この記事は1年以上前に書かれた記事です。 営業時間など最新の情報はお店にお問い合わせください。 変更等お気づきの場合はメニューの情報提供カテゴリーからご連絡いただけると幸いです。

私が勝手にいいなあ~と認定している世間遺産のなかで、これまた勝手にジャンル化している公衆便所を、鹿児島の「便所」=ラヴァラトリー、名付けてカゴラヴァとしてご紹介する世間遺産・番外編。
密かなファンの方もいるとかいないとか。
連載の回数はそれほど進んでいないのだが、前回から半年以上経ってカゴラヴァのストックが溜まったので第三弾として放つことをお許しいただきたい。

先日、とあるラジオの生放送でインタビューを受けた。
内容は「休日に親子で出かける際におすすめの場所はどこですか?」というもの。

## 作業内容
**1.** 抜粋のうち「私が勝手にいいなあ~と認定している」で始まる段落を、主な事実を残して箇条書きにまとめてください。
**2.** 抜粋の「私が勝手にいいなあ~と認定している」で始まる段落に出てくるカタカナ語を、重複なしですべて挙げて。
**3.** 抜粋によると、ラジオの生放送のインタビューではどんな内容を聞かれたか。

## 出典資料
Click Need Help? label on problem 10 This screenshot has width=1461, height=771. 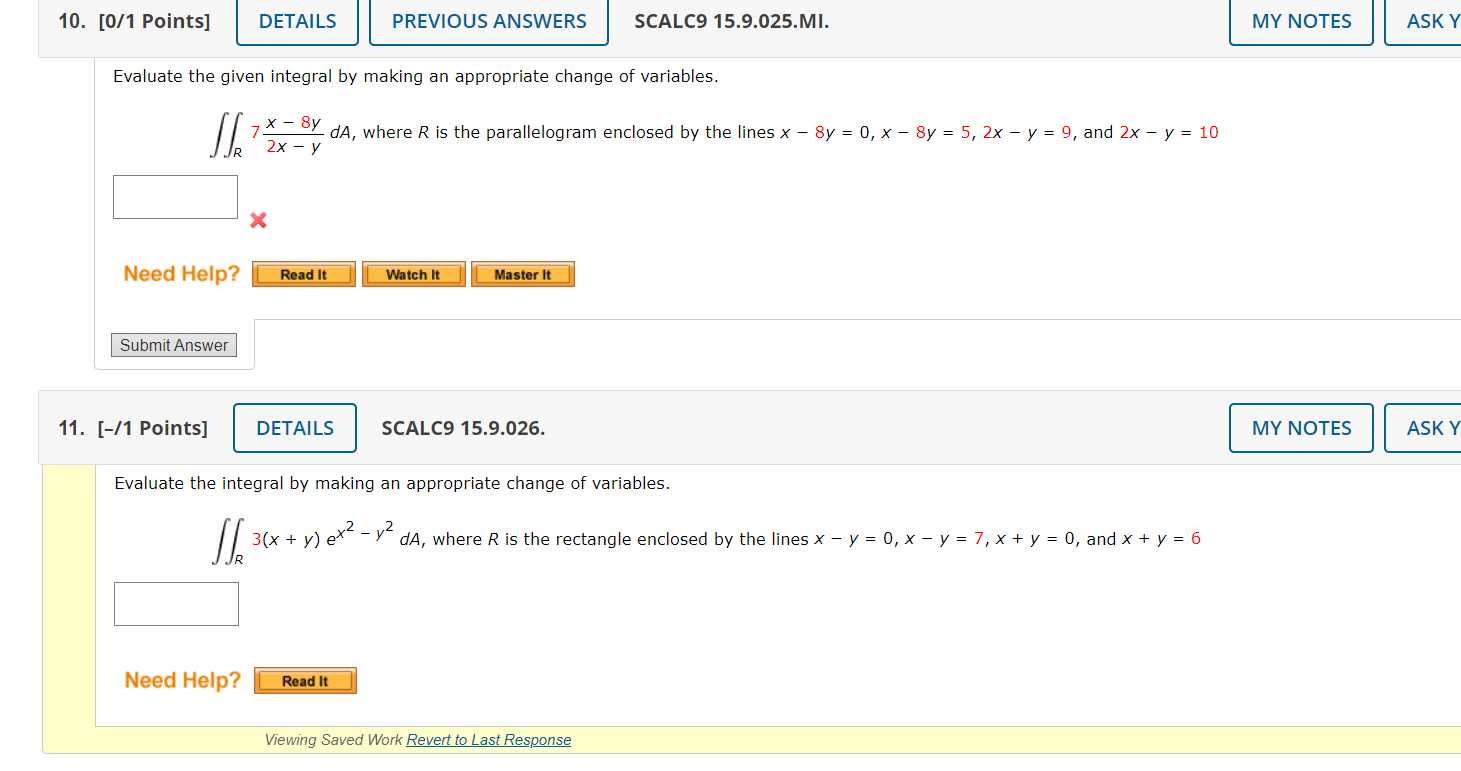pyautogui.click(x=180, y=273)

## 結果
**1.**
- 筆者が独自に認定する世間遺産のうち、公衆便所を一つのジャンルとしている。
- 鹿児島の「便所」=ラヴァラトリーを「カゴラヴァ」と名付けて紹介する、世間遺産の番外編である。
- 密かなファンがいるとかいないとか言われている。
- 前回から半年以上経ってストックが溜まったため、第三弾として公開する。

**2.** ジャンル、ラヴァラトリー、カゴラヴァ、ファン、ストック

**3.** 「休日に親子で出かける際におすすめの場所はどこですか?」という内容。